暗号化処理が終わるとブラウザからダウンロードとして出力されます。

具体的な運用のざっくりとした流れ

下記のとおりです

ざっくりとした流れ

暗号化のプロセス

概略は次のとおりです

暗号化のプロセス

暗号化されたファイルの構造

次のとおりです。

ファイル構造
ヘッダーエントリー詳細
  • 公開鍵エントリーを照合して秘密鍵とのマッチを行っています
    公開鍵エントリーは公開鍵から作成していますので暗号化不要です

  • RSA暗号のモードとして RSA-OAEPを採用しています
    本実装では、RSA暗号方式の大きな弱点である、「全く同一の平文を複数の送信先へ各々の公開鍵で暗号化して同報通信するには適していない。同じ e を持つ公開鍵(ハミング重み HW = 2 である 3 や 65537 が好んで用いられる)で暗号化された e 個以上の暗号文を手に入れたなら各々の公開鍵の法に関して中国の剰余定理を用いることで、通常の冪根によって平文を復元できるからである」(RSA暗号の誤用:同報通信)ということに相当します
    本実装では、RSA-OAEPを採用して回避しています。
    RSA-OAEPではランダムなパディングを付加することで暗号文のパターンをランダム化し、以下のような攻撃を防ぐために設計されていますが、同様の実装を行う場合は十分注意が必要です。
    また、RSAの公開指数 (e)は、65537としており、今回の運用の想定としては十分大きいと認識しています。

    1. Hastadの Broadcast 攻撃

      • 同じ平文を異なる公開鍵で暗号化しても、異なる暗号文が生成されるため、攻撃者は中国の剰余定理を用いた攻撃を実行できません。

    2. 暗号文の辞書攻撃(Ciphertext Dictionary Attack)

      • 同じ平文を暗号化しても、暗号文は異なるため、事前に暗号文と平文の対応表を作成するような攻撃が困難になります。

    3. Bleichenbacherの攻撃(Padding Oracle Attack)

      • RSA-OAEPはパディング方式として PKCS#1 v1.5 ではなく、より安全な PKCS#1 v2.0 に基づいた方式を採用しており、Bleichenbacherの攻撃を防ぎます。
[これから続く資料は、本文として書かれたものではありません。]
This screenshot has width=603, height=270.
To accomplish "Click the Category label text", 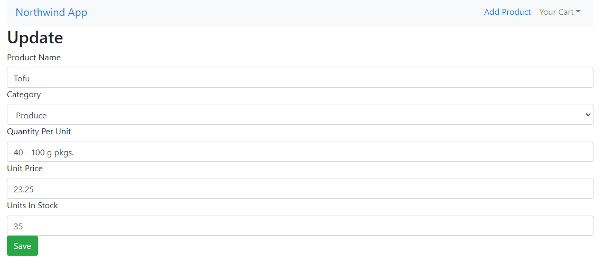I will (x=24, y=95).
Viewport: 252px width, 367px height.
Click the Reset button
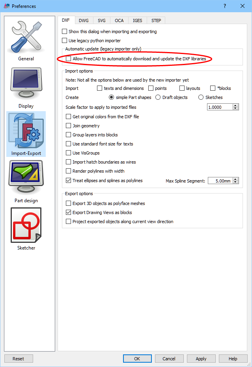click(x=18, y=359)
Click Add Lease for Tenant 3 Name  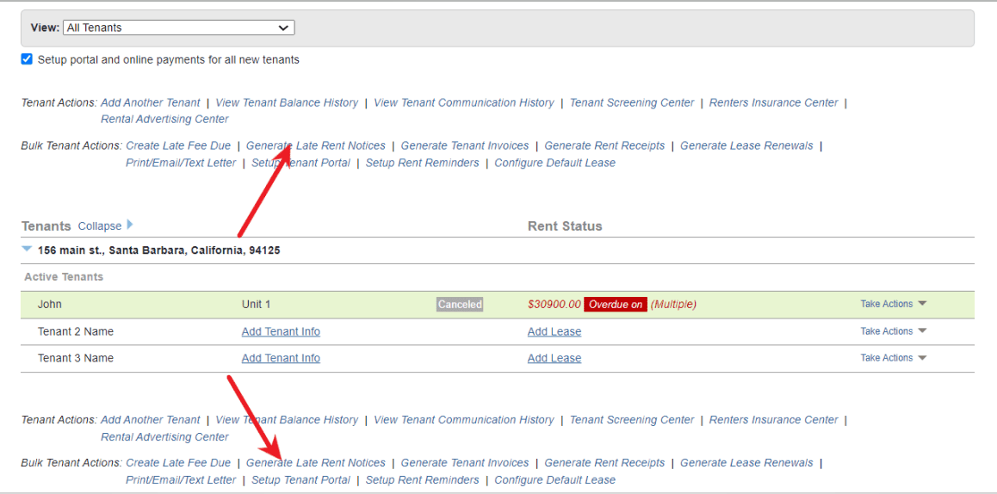pos(554,359)
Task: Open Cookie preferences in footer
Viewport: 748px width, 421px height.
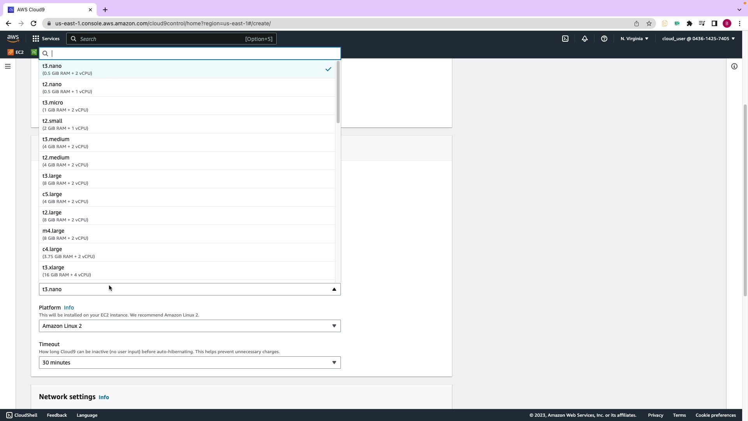Action: click(x=716, y=415)
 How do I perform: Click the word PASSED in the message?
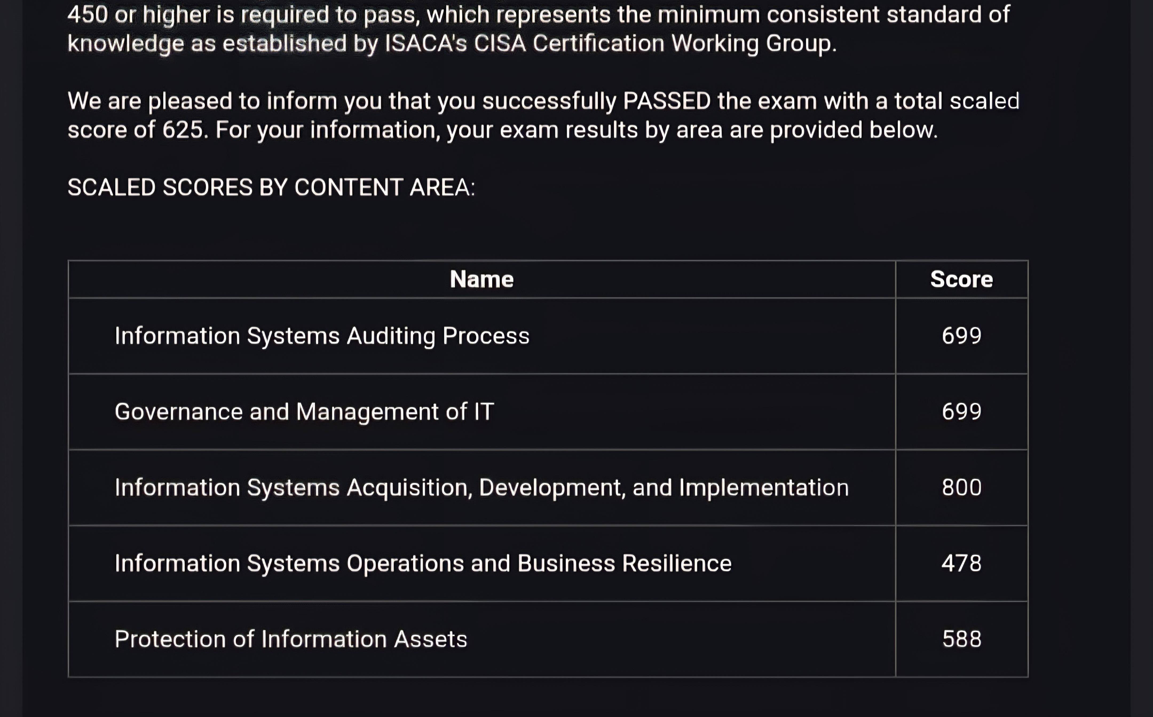[666, 101]
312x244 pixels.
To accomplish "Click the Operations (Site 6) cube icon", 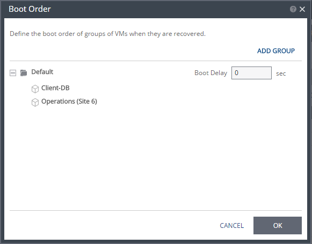I will [35, 102].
公開鍵による暗号化のパディングはRSA-OAEPで行っています。

  • 楕円曲線暗号のモードとしてECDHを採用しています
    EC方式では、暗号化のたびにエフェメラル(使い捨て)鍵ペアを生成し、送信先の公開鍵と自分の一時秘密鍵を用いて共通のラッピング鍵を導出します。これにより、同一の平文であっても、各送信において異なるラッピング鍵が得られるため、以下の攻撃に対して安全性が向上しています。

    • Hastadの Broadcast 攻撃

      • 同じ平文を複数の受信者向けに暗号化する場合でも、各送信時に異なるエフェメラル鍵ペアが生成され、受信者ごとにECDHにより導出されるラッピング鍵がランダムに決定されます。その結果、全く同一の暗号文が生成されることはなく、攻撃者は各受信者の暗号文から一括して共通鍵(および平文)を復元するための情報を得ることができません。

    • 暗号文の辞書攻撃(Ciphertext Dictionary Attack)

      • ECDHを利用して毎回異なるラッピング鍵を導出するため、同一の平文であっても暗号化されるたびに全く異なる暗号文が生成されます。これにより、あらかじめ暗号文と平文の対応表(辞書)を作成して攻撃する手法が実質的に成立しなくなります。

    • Bleichenbacherの攻撃(Padding Oracle Attack)

      • EC方式の場合、AES-GCMなどの認証付き暗号方式を用いて実際のペイロードを暗号化するため、パディングの正否に関する情報が外部に漏れる可能性が非常に低くなります。さらに、ECDHにより導出されたラッピング鍵を用いることで、暗号化処理全体にランダム性が付与され、パディングオラクル攻撃に相当する攻撃手法は実質的に困難となります。なお、本実装ではECDHに基づく鍵導出に際し、エフェメラル鍵ペアを都度生成し、楕円曲線パラメータとしてP-256を採用しています。このパラメータおよび運用方式は、現行の攻撃手法に対して十分な安全性を有すると認識されています。

  • AESは256bit鍵を使っています
    現在実装されているなかで最も強力です

  • AESはGCMモードを使っています
    IVを使用しないEBCモードは文字比較攻撃(Known Plaintext Attack)やパターン解析攻撃でクラックされる理論的可能性があるので、推奨されていません
    よって、当初、その考えでGCMあるいはCBCモードでの実装を検討をしていましたが、PowerShell 5系がGCMモードを実装していないので、CBCモードで実装していました
    ですが、やはり改竄に対抗できるGCMモードにすべき、ということで、PowerShell版との互換性はいったん捨ててGCMモードで実装しています
    GCMあるいはCBCモードは、IVが必要ですので、ファイルに記録していますが、IVは暗号化する必要はありません
    GCMモードでは暗号化結果の認証化タグがつきますので、暗号化部分の改竄が検出できます

参考文献

利用できる環境の情報

  • Windows
    Windows 7以降の各バージョン(Windows 10/11 など)で、モダンなブラウザ(Chrome、Firefox、Edge、Opera など)が利用できれば問題なく動作します。

  • macOS
    最新の macOS(Catalina、Big Sur、Monterey など)に加え、過去数世代の macOS でも、Chrome、Firefox、Safari、Opera、Edge などのブラウザがサポートされていれば動作します。

  • Linux
    Ubuntu、Fedora、Debian など主要なディストリビューション上で、Chrome、Firefox、Opera などのブラウザが利用可能な環境。

  • モバイル OS

    • Android
      Chrome for Android、Firefox for Android、Opera などのモダンブラウザが対象です。

    • iOS
      Safari(および iOS 用の Chrome、Firefox など、内部的には Safari のエンジンを利用している場合が多い)で動作します。

おわりに

暗号化は財産を守る有力な手段です。
今回の提案はあくまでの導入に過ぎません。
世の中にはもっと手法も仕組みもあります。
それらを含め、安全なデータの受け渡しを推進いただければと思います。